- Instructions to follow
Count the lines below that contain the string "width", treating uppercase and lowercase letters as distinct. Reply with that number alone.

- Material shown

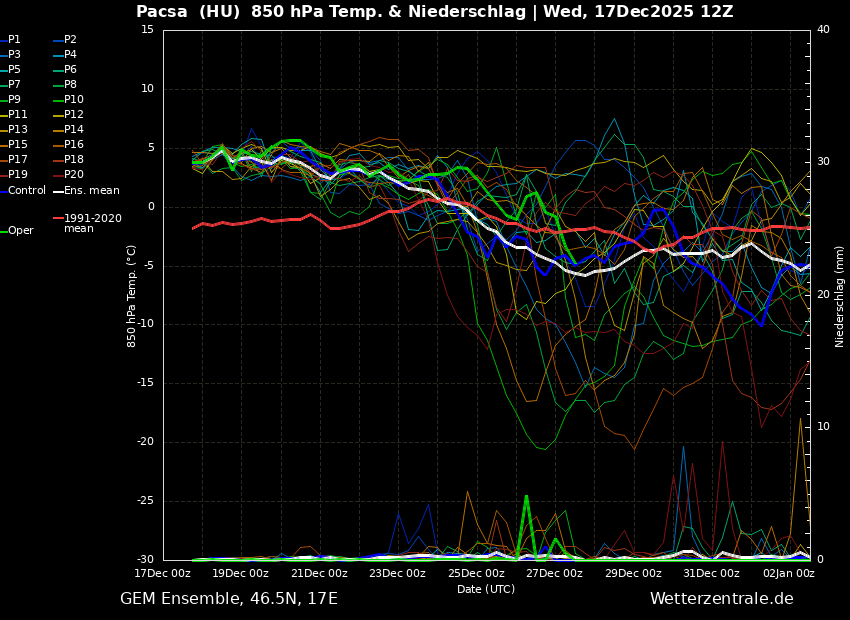850x620 pixels.
Task: Click the 02Jan 00z date tick
Action: point(789,574)
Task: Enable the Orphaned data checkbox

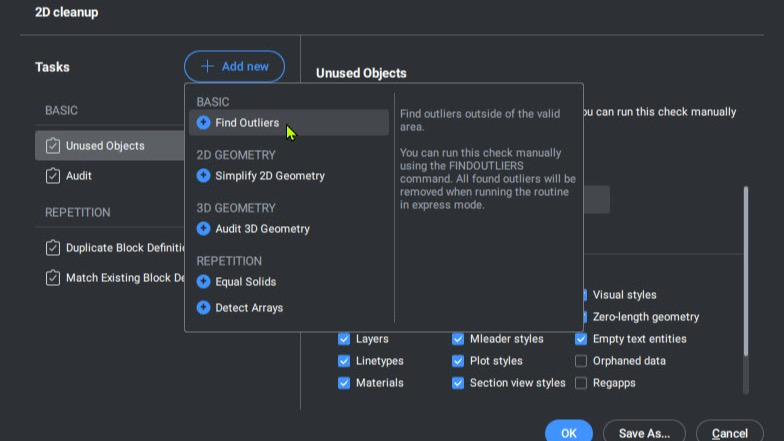Action: (x=580, y=361)
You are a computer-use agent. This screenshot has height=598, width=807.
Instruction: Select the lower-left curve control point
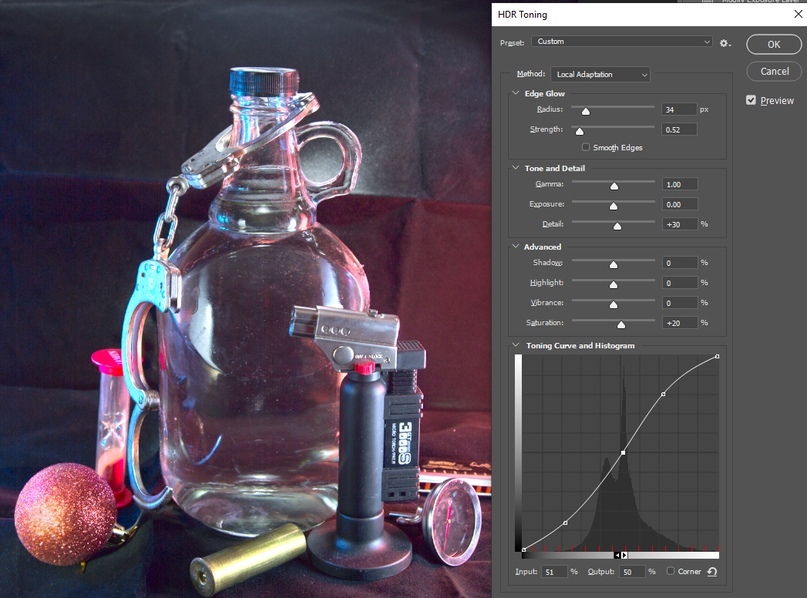pos(565,523)
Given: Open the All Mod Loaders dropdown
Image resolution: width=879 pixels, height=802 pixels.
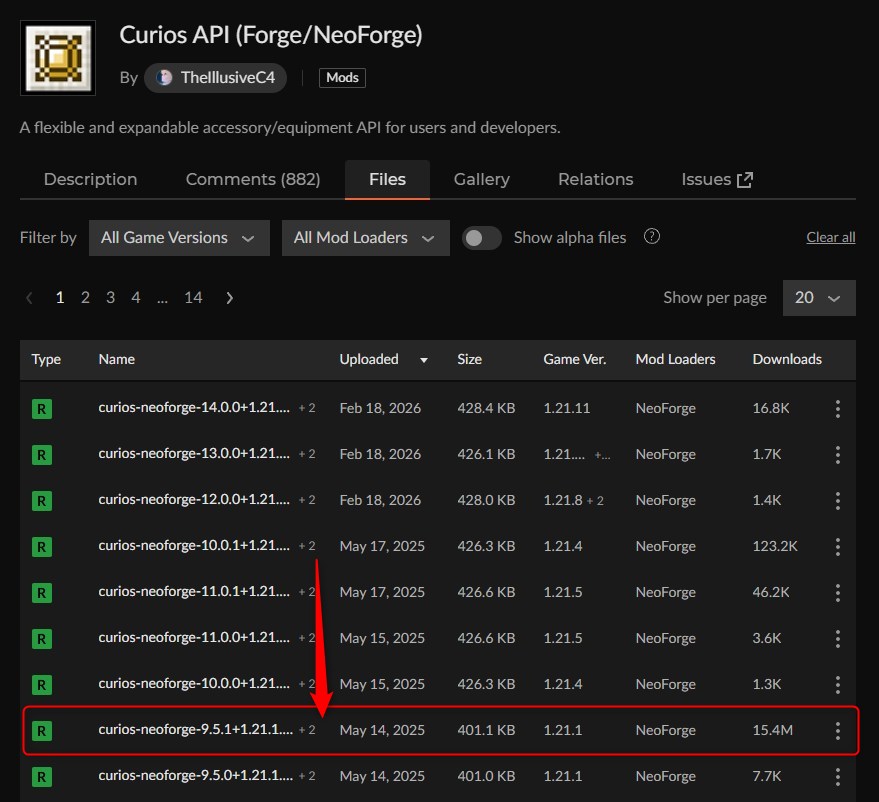Looking at the screenshot, I should (x=365, y=238).
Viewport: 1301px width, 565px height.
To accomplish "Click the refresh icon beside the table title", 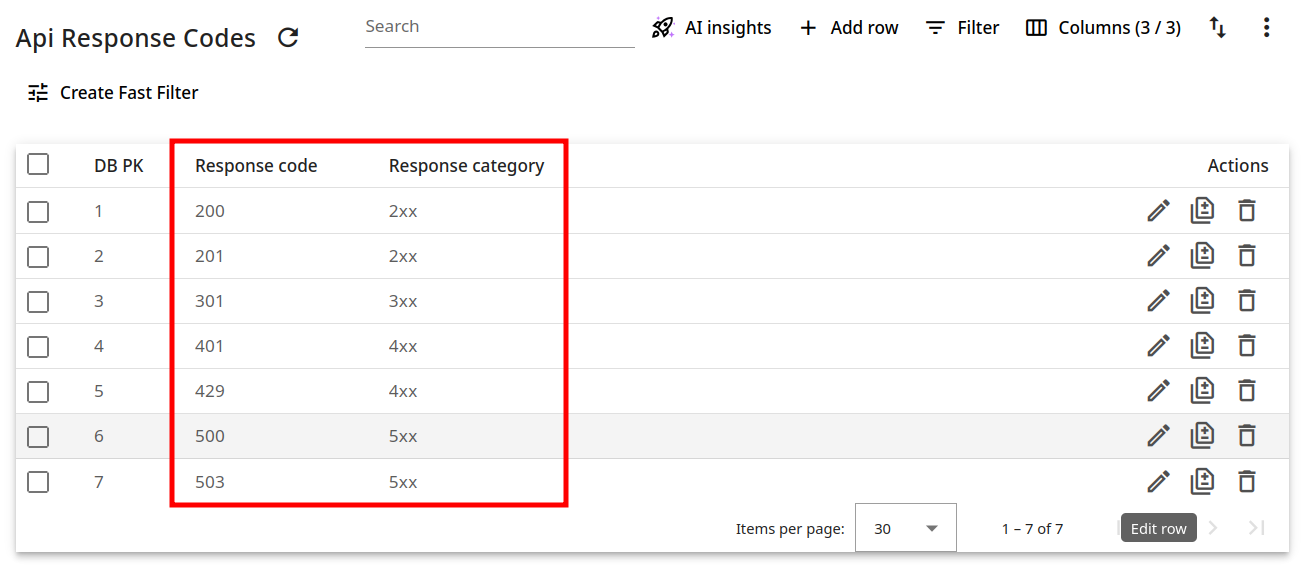I will coord(288,38).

- Response to the task
3